Нестор Васильевич пожал плечами: а вот этому заявлению он почему-то совершенно не верит. И даже знает, почему. Неожиданно Загорский взялся двумя руками за ворот больничной рубашки Дэвиса и сильно дернул ее. Ткань затрещала и распалась, обнажив торс шпиона.
– Я так и думал, – сказал Нестор Васильевич. – Вы подозрительно хорошо себя чувствуете для тяжело раненного человека. И это понятно. Даже из-под бинтов видно, что пуля хоть и попала в грудь, удивительным образом не задела ни одного важного органа и прошла навылет. Немного пролитой крови – вот и весь ущерб. Надо было очень хорошо целиться, чтобы так попасть. Позвольте-ка…
И он сорвал бинт с груди мистера Дэвиса. Тот взвыл было, но тут же и умолк, увидев, что в лоб ему глядит револьвер Ганцзалина.
– Так-так, – продолжал Нестор Васильевич, при тусклом свете ночника всматриваясь в рану, – так-так… Что мы видим, господа присяжные заседатели? А видим мы ни много ни мало пороховой ожог на коже нашего героя. Даже если грабитель застал его врасплох, неодетым, чтобы получить такой ожог, надо было очень близко поднести пистолет к груди. Вот вам и объяснение необыкновенной меткости стрелка. Встает вопрос: неужели мистер Дэвис не попытался даже увернуться, а просто хладнокровно стоял и смотрел, как его убивают? Немного зная характер нашего друга, я никак не могу в такое поверить. Какой из этого следует вывод? А вывод тот, господа присяжные и высокий суд, что стреляли в нашего друга с его безусловного согласия.
Загорский внезапно взял Дэвиса за горло и сжал так, что глаза того выкатились на лоб.
– Тот, кто унес алмаз, не был грабителем, он был вашим сообщником! – рявкнул Нестор Васильевич. – Имя, или я убью вас своими собственными руками…
Мистер Дэвис захрипел. Загорский разжал пальцы.
– Вы… – британец закашлялся, – вы не сможете… Я знаю вас, вы не убийца. Вы не сможете просто так убить человека.
– Да? – спросил Загорский шелестящим шепотом. – А вы смогли убить Мэри Китс?
– При чем тут Мэри? – шпион потирал шею, лицо его постепенно приобретало нормальный цвет. – При чем тут Мэри, я вас спрашиваю?
– При том, что Мэри была моей дочерью, – как-то тускло отвечал Нестор Васильевич.
При этих словах лицо британца обвисло и потеряло форму, оно теперь походило на аэростат, из которого частично выпустили воздух. Дэвис переводил испуганный взгляд с Загорского на каменное лицо Ганцзалина, в глазах которого поблескивали желтые искорки.
– Не может быть, – сказал он наконец, – но как же тогда…
– Я сам не знал до поры до времени, – отвечал Загорский, не глядя на него. – Я всю жизнь жил один. И вот на седьмом десятке я вдруг узнаю, что у меня есть взрослая дочь. Узнаю перед самой ее смертью. А еще я узнаю, кто ее убил. Как вы полагаете, может мой гуманизм выдержать такое испытание?
Несколько секунд длилось тягостное молчание.

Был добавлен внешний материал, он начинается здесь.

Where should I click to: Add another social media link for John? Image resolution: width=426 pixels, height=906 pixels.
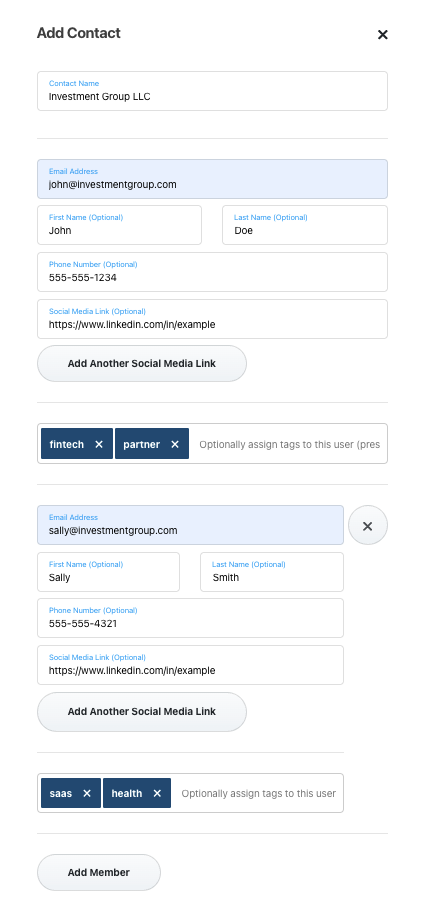(142, 363)
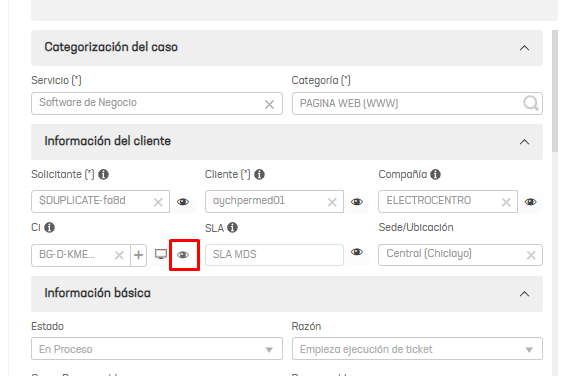Click info icon next to Cliente
The height and width of the screenshot is (376, 580).
260,174
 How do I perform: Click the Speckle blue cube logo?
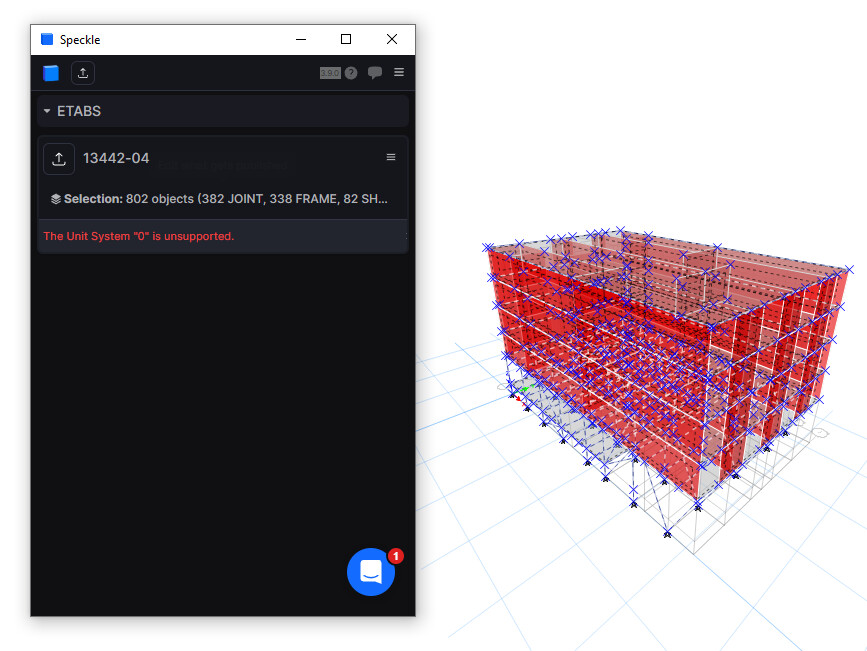click(x=51, y=73)
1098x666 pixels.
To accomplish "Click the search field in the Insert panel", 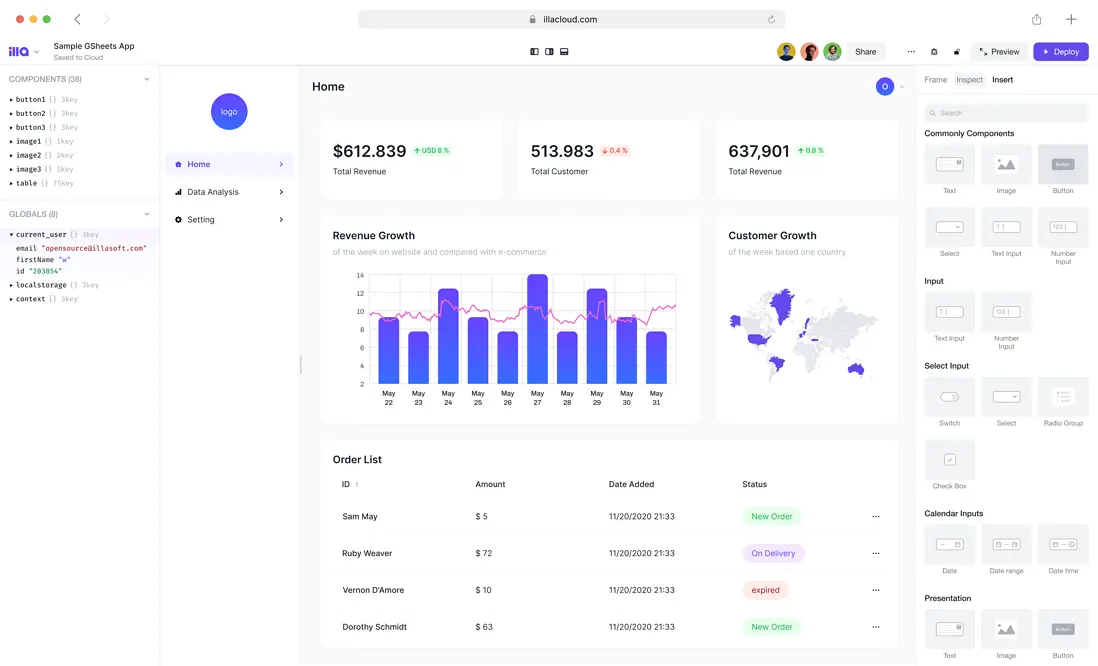I will click(x=1004, y=112).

– Я не хотел, – сдавленно выговорил Дэвис. – Не хотел… Я думал, мы договоримся. Но она… Она слишком буквально понимала слова «служебный долг». В конце концов, у нас очень опасная, грязная и малооплачиваемая работа. Все сливки собирают те, кто сидит в штабах и конторах. А мы – расходный материал. Да что я рассказываю, вы и сами все знаете.
– И вы решили, что раз вы расходный материал, можно пускать в расход и всех остальных?
– Нет, – он поднял руки, протестуя. – Нет… Я просто хотел получить свое. Заслуженное мною за много лет беспорочной службы. Я хотел достойной жизни для себя, своих детей, внуков.
– Да, – сказал Загорский все тем же тусклым голосом, – а у меня теперь нет ни детей, и внуков тоже не будет. И все по вашей милости.